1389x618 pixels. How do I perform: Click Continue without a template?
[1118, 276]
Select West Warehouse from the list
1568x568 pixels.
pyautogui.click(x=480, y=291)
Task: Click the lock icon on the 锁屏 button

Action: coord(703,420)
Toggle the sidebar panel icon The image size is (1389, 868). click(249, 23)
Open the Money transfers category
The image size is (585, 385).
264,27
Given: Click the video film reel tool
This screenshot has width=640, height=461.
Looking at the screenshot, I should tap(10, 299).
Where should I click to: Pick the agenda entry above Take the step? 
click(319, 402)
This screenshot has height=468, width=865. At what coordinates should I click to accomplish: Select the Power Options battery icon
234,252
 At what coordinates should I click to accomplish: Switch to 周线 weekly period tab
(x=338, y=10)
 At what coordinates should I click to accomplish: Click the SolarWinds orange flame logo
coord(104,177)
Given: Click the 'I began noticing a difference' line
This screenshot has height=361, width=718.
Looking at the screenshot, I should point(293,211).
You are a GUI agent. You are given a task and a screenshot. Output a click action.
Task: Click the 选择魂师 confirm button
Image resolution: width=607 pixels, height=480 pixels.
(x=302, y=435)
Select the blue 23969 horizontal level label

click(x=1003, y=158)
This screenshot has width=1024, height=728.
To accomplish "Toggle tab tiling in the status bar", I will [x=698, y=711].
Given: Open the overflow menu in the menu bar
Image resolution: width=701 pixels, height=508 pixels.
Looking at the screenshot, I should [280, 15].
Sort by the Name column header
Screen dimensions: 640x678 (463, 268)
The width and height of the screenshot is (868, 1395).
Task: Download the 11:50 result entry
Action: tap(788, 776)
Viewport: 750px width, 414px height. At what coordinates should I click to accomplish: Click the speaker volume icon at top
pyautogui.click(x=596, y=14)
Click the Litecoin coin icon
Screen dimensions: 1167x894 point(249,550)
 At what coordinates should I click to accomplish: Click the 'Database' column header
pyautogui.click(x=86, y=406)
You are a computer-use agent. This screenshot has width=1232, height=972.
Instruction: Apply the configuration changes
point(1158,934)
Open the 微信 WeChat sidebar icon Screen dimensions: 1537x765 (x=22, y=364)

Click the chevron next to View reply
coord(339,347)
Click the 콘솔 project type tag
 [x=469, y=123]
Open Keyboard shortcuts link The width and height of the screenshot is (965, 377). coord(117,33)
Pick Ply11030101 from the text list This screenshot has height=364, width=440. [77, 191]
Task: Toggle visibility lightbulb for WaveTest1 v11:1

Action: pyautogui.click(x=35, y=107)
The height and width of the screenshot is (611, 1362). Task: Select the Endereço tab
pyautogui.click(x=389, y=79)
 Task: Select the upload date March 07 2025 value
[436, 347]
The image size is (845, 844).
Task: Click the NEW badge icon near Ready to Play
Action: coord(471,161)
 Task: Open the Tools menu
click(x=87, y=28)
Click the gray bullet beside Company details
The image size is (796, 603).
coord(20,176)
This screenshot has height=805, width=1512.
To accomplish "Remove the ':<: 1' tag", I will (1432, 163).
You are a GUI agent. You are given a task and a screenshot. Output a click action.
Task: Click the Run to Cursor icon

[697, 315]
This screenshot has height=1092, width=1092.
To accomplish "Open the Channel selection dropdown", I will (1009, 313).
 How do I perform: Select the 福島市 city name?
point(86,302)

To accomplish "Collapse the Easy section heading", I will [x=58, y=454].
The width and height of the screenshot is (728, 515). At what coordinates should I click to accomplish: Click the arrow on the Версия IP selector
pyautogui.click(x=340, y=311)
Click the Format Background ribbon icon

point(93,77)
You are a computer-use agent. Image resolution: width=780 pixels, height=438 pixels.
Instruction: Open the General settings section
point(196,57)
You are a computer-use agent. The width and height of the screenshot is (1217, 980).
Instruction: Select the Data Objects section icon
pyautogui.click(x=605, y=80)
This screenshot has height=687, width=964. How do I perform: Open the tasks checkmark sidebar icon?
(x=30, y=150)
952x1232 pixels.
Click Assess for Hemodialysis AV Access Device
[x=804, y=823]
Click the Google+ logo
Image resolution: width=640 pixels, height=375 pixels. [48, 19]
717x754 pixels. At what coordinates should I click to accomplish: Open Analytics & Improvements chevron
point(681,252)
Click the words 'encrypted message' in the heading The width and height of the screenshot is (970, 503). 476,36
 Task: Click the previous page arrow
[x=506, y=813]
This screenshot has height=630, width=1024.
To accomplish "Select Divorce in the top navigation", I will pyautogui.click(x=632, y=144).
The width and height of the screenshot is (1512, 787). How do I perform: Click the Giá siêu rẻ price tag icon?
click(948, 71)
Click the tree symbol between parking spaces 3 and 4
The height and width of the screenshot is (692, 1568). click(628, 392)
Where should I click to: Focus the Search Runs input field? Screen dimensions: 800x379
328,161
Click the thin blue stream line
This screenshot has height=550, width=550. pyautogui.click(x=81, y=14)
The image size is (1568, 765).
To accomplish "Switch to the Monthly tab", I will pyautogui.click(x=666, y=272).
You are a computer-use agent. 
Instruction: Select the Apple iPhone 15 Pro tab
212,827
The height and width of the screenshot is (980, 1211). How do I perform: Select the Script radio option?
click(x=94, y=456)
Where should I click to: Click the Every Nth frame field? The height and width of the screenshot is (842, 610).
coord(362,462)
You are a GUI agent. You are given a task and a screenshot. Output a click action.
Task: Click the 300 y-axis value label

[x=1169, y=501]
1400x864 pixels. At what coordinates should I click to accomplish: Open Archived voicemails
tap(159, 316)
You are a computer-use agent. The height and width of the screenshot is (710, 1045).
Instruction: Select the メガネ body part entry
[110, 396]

:::::

The task ▸
Would you set down every entry again, exactly?

Written reply ▸
1389x618 pixels. How do I perform: Click Continue without a template?
[1118, 276]
Select West Warehouse from the list
1568x568 pixels.
pyautogui.click(x=480, y=291)
Task: Click the lock icon on the 锁屏 button

Action: coord(703,420)
Toggle the sidebar panel icon The image size is (1389, 868). click(249, 23)
Open the Money transfers category
The image size is (585, 385).
264,27
Given: Click the video film reel tool
This screenshot has width=640, height=461.
Looking at the screenshot, I should tap(10, 299).
Where should I click to: Pick the agenda entry above Take the step? 
click(319, 402)
This screenshot has height=468, width=865. At what coordinates should I click to accomplish: Select the Power Options battery icon
234,252
 At what coordinates should I click to accomplish: Switch to 周线 weekly period tab
(x=338, y=10)
 At what coordinates should I click to accomplish: Click the SolarWinds orange flame logo
coord(104,177)
Given: Click the 'I began noticing a difference' line
This screenshot has height=361, width=718.
Looking at the screenshot, I should point(293,211).
You are a GUI agent. You are given a task and a screenshot. Output a click action.
Task: Click the 选择魂师 confirm button
Image resolution: width=607 pixels, height=480 pixels.
(x=302, y=435)
Select the blue 23969 horizontal level label

click(x=1003, y=158)
This screenshot has width=1024, height=728.
To accomplish "Toggle tab tiling in the status bar", I will [x=698, y=711].
Given: Open the overflow menu in the menu bar
Image resolution: width=701 pixels, height=508 pixels.
Looking at the screenshot, I should [280, 15].
Sort by the Name column header
Screen dimensions: 640x678 (463, 268)
The width and height of the screenshot is (868, 1395).
Task: Download the 11:50 result entry
Action: tap(788, 776)
Viewport: 750px width, 414px height. At what coordinates should I click to accomplish: Click the speaker volume icon at top
pyautogui.click(x=596, y=14)
Click the Litecoin coin icon
Screen dimensions: 1167x894 point(249,550)
 At what coordinates should I click to accomplish: Click the 'Database' column header
pyautogui.click(x=86, y=406)
You are a computer-use agent. This screenshot has width=1232, height=972.
Instruction: Apply the configuration changes
point(1158,934)
Open the 微信 WeChat sidebar icon Screen dimensions: 1537x765 (x=22, y=364)

Click the chevron next to View reply
coord(339,347)
Click the 콘솔 project type tag
 [x=469, y=123]
Open Keyboard shortcuts link The width and height of the screenshot is (965, 377). coord(117,33)
Pick Ply11030101 from the text list This screenshot has height=364, width=440. [77, 191]
Task: Toggle visibility lightbulb for WaveTest1 v11:1

Action: pyautogui.click(x=35, y=107)
The height and width of the screenshot is (611, 1362). Task: Select the Endereço tab
pyautogui.click(x=389, y=79)
 Task: Select the upload date March 07 2025 value
[436, 347]
The image size is (845, 844).
Task: Click the NEW badge icon near Ready to Play
Action: coord(471,161)
 Task: Open the Tools menu
click(x=87, y=28)
Click the gray bullet beside Company details
The image size is (796, 603).
coord(20,176)
This screenshot has height=805, width=1512.
To accomplish "Remove the ':<: 1' tag", I will (1432, 163).
You are a GUI agent. You are given a task and a screenshot. Output a click action.
Task: Click the Run to Cursor icon

[697, 315]
This screenshot has height=1092, width=1092.
To accomplish "Open the Channel selection dropdown", I will (1009, 313).
 How do I perform: Select the 福島市 city name?
point(86,302)

To accomplish "Collapse the Easy section heading", I will [x=58, y=454].
The width and height of the screenshot is (728, 515). At what coordinates should I click to accomplish: Click the arrow on the Версия IP selector
pyautogui.click(x=340, y=311)
Click the Format Background ribbon icon

point(93,77)
You are a computer-use agent. Image resolution: width=780 pixels, height=438 pixels.
Instruction: Open the General settings section
point(196,57)
You are a computer-use agent. The width and height of the screenshot is (1217, 980).
Instruction: Select the Data Objects section icon
pyautogui.click(x=605, y=80)
This screenshot has height=687, width=964. How do I perform: Open the tasks checkmark sidebar icon?
(x=30, y=150)
952x1232 pixels.
Click Assess for Hemodialysis AV Access Device
[x=804, y=823]
Click the Google+ logo
Image resolution: width=640 pixels, height=375 pixels. [48, 19]
717x754 pixels. At what coordinates should I click to accomplish: Open Analytics & Improvements chevron
point(681,252)
Click the words 'encrypted message' in the heading The width and height of the screenshot is (970, 503). 476,36
 Task: Click the previous page arrow
[x=506, y=813]
This screenshot has height=630, width=1024.
To accomplish "Select Divorce in the top navigation", I will pyautogui.click(x=632, y=144).
The width and height of the screenshot is (1512, 787). How do I perform: Click the Giá siêu rẻ price tag icon?
click(948, 71)
Click the tree symbol between parking spaces 3 and 4
The height and width of the screenshot is (692, 1568). click(628, 392)
Where should I click to: Focus the Search Runs input field? Screen dimensions: 800x379
328,161
Click the thin blue stream line
This screenshot has height=550, width=550. pyautogui.click(x=81, y=14)
The image size is (1568, 765).
To accomplish "Switch to the Monthly tab", I will pyautogui.click(x=666, y=272).
You are a computer-use agent. 
Instruction: Select the Apple iPhone 15 Pro tab
212,827
The height and width of the screenshot is (980, 1211). How do I perform: Select the Script radio option?
click(x=94, y=456)
Where should I click to: Click the Every Nth frame field? The height and width of the screenshot is (842, 610).
coord(362,462)
You are a GUI agent. You are given a task and a screenshot. Output a click action.
Task: Click the 300 y-axis value label

[x=1169, y=501]
1400x864 pixels. At what coordinates should I click to accomplish: Open Archived voicemails
tap(159, 316)
You are a computer-use agent. The height and width of the screenshot is (710, 1045).
Instruction: Select the メガネ body part entry
[110, 396]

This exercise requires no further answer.